Z Lechem Poznań zdobył w 1993 roku mistrzostwo Polski. W najbliższą niedzielę kolejny raz wróci na Bułgarską, gdzie zdobył swoje pierwsze klubowe trofeum.
Jerzy Brzęczek (na zdjęciu dolny rząd, drugi od lewej - przyp. red.) do stolicy Wielkopolski trafił jako nastolatek. W 1988 roku podpisał kontrakt z Olimpią Poznań, w której rozegrał ponad sto meczów. Po czterech latach gry w tym klubie postanowił zmienić otoczenie i trafił do Lecha. Został jego zawodnikiem tuż po zdobyciu srebrnego medalu na igrzyska olimpijskich w Barcelonie w 1992 roku.
Wcześniej zadebiutował także w reprezentacji Polski w meczu z Austrią. Piłkarz występujący na pozycji środkowego pomocnika kilka miesięcy później trafił na Bułgarską. I choć w niebiesko-białych barwach grał krótko, to był to bardzo intensywny czas w jego karierze.
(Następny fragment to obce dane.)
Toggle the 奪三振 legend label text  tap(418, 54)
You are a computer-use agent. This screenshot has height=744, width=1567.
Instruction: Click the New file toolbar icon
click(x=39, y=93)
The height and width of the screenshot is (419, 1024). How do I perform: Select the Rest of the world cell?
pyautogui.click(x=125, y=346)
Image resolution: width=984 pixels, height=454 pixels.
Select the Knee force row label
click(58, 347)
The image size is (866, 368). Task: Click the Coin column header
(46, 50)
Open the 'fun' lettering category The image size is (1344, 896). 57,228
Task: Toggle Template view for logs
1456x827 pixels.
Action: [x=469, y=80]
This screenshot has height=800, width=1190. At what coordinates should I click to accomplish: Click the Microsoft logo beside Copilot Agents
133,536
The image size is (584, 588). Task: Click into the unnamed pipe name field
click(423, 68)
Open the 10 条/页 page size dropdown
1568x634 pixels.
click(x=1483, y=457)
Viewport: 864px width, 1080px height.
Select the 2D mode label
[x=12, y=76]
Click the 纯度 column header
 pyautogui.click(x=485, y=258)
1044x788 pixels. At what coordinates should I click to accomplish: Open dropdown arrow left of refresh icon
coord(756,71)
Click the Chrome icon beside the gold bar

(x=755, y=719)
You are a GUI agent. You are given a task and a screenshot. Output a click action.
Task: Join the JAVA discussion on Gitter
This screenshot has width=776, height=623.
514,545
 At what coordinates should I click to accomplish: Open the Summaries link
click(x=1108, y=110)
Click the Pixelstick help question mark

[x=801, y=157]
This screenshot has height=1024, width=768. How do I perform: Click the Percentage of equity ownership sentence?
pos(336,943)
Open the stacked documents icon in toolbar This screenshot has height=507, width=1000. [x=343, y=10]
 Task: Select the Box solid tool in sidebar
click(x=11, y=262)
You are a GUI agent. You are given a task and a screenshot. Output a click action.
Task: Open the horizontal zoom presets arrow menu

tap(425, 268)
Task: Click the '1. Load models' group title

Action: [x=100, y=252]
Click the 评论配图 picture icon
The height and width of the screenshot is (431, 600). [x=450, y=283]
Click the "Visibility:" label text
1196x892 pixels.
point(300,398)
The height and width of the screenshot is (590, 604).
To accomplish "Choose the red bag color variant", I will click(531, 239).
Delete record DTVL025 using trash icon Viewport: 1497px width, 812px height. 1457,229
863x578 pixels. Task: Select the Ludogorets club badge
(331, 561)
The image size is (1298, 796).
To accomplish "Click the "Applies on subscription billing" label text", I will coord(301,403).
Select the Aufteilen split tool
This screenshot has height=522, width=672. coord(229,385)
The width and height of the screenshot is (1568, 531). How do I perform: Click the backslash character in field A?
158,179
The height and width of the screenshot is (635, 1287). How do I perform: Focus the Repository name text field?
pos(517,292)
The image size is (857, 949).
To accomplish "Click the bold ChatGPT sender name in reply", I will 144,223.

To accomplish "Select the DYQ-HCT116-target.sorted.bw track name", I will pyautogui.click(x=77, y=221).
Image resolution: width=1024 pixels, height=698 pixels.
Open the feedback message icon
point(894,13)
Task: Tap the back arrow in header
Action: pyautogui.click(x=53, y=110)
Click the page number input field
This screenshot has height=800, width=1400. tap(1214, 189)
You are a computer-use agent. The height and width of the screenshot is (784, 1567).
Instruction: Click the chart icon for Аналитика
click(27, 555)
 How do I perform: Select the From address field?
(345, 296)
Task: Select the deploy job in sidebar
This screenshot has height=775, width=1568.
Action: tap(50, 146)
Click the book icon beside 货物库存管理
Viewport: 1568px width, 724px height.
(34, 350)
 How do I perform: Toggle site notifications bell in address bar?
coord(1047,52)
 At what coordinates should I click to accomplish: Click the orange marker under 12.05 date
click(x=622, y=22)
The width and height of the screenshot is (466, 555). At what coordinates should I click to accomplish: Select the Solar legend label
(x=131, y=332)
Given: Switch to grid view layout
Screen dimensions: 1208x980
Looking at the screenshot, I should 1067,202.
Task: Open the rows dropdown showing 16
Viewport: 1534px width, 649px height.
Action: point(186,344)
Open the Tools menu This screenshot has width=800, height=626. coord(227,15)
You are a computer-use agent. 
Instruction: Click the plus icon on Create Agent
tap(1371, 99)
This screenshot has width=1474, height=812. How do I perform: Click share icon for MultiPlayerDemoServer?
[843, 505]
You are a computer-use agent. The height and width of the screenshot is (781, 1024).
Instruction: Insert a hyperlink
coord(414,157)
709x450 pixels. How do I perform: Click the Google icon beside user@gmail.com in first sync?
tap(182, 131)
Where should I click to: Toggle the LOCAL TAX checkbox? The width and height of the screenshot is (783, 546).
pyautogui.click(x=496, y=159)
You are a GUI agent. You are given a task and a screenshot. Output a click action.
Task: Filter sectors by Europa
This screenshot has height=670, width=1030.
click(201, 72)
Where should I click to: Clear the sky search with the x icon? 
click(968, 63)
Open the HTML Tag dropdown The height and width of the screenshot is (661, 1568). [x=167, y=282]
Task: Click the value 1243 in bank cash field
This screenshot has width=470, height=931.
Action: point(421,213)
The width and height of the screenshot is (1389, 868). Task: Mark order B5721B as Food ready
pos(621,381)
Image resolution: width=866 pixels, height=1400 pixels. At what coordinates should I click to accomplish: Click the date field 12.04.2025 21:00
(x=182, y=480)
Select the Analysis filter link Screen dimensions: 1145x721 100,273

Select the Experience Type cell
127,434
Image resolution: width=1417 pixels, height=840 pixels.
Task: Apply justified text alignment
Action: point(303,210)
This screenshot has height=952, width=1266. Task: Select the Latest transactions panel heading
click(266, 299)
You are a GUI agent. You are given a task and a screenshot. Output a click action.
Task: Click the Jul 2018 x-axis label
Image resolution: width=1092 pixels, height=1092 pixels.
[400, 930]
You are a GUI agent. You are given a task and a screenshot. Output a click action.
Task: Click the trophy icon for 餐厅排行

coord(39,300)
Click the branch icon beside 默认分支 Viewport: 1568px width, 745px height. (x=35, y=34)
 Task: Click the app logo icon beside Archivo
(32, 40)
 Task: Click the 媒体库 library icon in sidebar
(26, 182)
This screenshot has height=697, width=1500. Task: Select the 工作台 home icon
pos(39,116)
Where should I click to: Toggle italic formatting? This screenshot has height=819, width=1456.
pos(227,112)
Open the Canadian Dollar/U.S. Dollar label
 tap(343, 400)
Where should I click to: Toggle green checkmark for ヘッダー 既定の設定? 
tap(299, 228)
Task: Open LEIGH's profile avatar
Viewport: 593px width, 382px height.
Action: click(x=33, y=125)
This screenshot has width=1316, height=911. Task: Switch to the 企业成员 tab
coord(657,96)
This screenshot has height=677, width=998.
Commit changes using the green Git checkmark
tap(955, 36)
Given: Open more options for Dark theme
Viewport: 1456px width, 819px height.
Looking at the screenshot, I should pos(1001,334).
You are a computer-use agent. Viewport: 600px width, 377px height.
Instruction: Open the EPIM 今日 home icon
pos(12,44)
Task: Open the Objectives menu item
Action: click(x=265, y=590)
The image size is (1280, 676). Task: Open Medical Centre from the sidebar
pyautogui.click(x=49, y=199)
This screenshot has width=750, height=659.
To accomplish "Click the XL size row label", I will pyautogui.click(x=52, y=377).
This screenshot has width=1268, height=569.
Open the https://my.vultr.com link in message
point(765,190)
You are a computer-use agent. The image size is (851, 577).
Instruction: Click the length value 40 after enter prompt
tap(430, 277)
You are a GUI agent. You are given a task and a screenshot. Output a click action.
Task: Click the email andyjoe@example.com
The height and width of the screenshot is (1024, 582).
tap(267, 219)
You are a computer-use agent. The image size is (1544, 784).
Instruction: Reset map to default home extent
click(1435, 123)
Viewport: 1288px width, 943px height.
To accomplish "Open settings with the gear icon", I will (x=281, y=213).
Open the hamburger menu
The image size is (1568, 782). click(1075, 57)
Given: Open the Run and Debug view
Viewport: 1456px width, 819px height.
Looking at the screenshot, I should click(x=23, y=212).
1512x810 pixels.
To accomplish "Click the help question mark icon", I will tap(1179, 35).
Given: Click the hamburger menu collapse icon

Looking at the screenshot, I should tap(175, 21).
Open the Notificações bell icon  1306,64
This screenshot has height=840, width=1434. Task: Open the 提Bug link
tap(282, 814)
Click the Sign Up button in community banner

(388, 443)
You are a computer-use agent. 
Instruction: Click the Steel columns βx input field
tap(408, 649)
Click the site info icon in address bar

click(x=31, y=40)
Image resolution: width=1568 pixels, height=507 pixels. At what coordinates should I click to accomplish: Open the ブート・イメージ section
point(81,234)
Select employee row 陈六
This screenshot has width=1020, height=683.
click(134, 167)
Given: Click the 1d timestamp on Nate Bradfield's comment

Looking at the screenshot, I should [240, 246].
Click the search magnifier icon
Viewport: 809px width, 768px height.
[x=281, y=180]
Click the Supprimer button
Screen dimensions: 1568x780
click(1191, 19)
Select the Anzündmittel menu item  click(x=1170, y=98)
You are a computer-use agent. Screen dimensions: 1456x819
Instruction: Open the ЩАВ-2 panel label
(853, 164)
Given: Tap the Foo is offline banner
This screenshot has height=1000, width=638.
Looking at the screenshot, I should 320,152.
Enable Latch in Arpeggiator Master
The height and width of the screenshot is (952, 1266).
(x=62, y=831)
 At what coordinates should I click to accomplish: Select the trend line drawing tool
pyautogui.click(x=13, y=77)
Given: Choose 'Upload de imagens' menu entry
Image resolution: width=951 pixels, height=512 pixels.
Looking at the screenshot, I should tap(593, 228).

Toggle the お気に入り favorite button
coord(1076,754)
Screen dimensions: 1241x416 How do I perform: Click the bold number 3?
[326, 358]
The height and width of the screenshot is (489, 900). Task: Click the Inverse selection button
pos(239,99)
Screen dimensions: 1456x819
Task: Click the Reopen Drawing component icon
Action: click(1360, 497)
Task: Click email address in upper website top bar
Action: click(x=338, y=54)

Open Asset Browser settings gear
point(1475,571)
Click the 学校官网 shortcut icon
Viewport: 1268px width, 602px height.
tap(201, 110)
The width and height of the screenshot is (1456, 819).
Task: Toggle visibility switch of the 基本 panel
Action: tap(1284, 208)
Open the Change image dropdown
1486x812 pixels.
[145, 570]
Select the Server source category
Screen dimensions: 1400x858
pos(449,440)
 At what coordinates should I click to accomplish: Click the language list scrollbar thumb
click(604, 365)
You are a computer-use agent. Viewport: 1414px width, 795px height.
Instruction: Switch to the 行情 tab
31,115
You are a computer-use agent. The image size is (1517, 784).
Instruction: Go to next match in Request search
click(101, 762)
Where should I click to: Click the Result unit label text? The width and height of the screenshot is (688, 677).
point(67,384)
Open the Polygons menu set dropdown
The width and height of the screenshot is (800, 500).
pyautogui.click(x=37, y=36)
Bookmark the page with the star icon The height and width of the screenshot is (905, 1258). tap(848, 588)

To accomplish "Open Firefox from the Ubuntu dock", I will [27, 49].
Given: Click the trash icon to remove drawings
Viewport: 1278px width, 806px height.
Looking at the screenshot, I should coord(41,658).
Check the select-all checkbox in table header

W trakcie niespełna dwunastomiesięcznego pobytu w Kolejorzu umocnił swoją pozycję w reprezentacji.
Między sierpniem 1992 a lipcem 1993 roku, gdy reprezentował barwy Kolejorza, rozegrał czternaście meczów w kadrze. W międzyczasie zadebiutował w niej jako kapitan w spotkaniu z Argentyną, zdobył swoją pierwszą bramkę w starciu z Brazylią. Jak się później okazało jedną z czterech w trakcie 42 występów w narodowych barwach.
W barwach Lecha Brzęczek grał niespełna rok. Blisko było tego, by zamiast na Bułgarską trafił do włoskiego Udinese. Ostatecznie został zawodnikiem Kolejorza, choć tylko na rok. Jak się później okazało był to nie transfer definitywny, a wypożyczenie.
W Kolejorzu zadebiutował w spotkaniu z Zawiszą Bydgoszcz, które zakończyło się zwycięstwem Lecha. Po raz ostatni zagrał niespełna dziesięć miesięcy później w zremisowanym 3:3 spotkaniu z Widzewem Łódź, który - jak się później okazało - zadecydował o zdobyciu przez poznaniaków mistrzostwa Polski.
W niebiesko-białych barwach Brzęczek zagrał jedynie 29 spotkań, w których zdobył trzy bramki. Pierwszą 14 listopada w wygranym 7:1 spotkaniu z Hutnikiem Kraków. Na kolejne trafienie rozgrywający musiał czekać do 8 maja, gdy Kolejorz pokonał na wyjeździe Jagiellonię 5:0. Po raz ostatni w niebiesko-białych barwach trafił 2 czerwca w zremisowanym 2:2 spotkaniu z Legią.
Po odejściu z Kolejorza trafił do Górnika Zabrze. - Lech był bardziej doświadczony i naprawdę mocny. Górnik? Nieco zachwiane były proporcje między doświadczonymi i młodszymi piłkarzami. Tego ogrania i cwaniactwa wiosną też nam trochę brakowało. Powiem tak, gdyby w Zabrzu było „normalnie" pod względem organizacyjnym, ta drużyna mogła rządzić ligą i walczyć o tytuł przez 4-5 lat - wspominał po latach na łamach "Przeglądu Sportowego".
Na początku 1995 roku zdecydował się przejść z Górnika do GKS Katowice. Jeszcze w tym samym roku wyjechał do Austrii. Trafił do klubu Tirol Innsbruck, w którym do 2007 roku zagrał 261 spotkań. W 2001 roku z tym klubem powtórzył sukces z Lecha i zdobył mistrzostwo. W międzyczasie występował też w LASK Linz, Sturmie Graz i FC Karnten - klubie, z którym związany był także Nenad Bjelica.
Piłkarską karierę Brzęczek zakończył w 2009 roku w barwach Polonii Bytom. Do Polski wrócił dwa lata wcześniej, by grać w Górniku Zabrze. Jako piłkarz z Lechem mierzył się jedenastokrotnie. Co ciekawe więcej spotkań zagrał przeciw niemu przed transferem do Lecha, niż po odejściu z tego klubu.
Cztery razy wygrał, cztery zremisował i trzy przegrał. Po rozpoczęciu pracy szkoleniowej jego bilans długo był jeszcze gorszy. Trzykrotnie przegrał z Lechem jako szkoleniowiec Lechii. Dopiero w lipcu tego roku udało mu się ten wynik poprawić. W swoim drugim spotkaniu na stanowisku trenera Wisły Płock, zdobył z tą drużyną trzy punkty.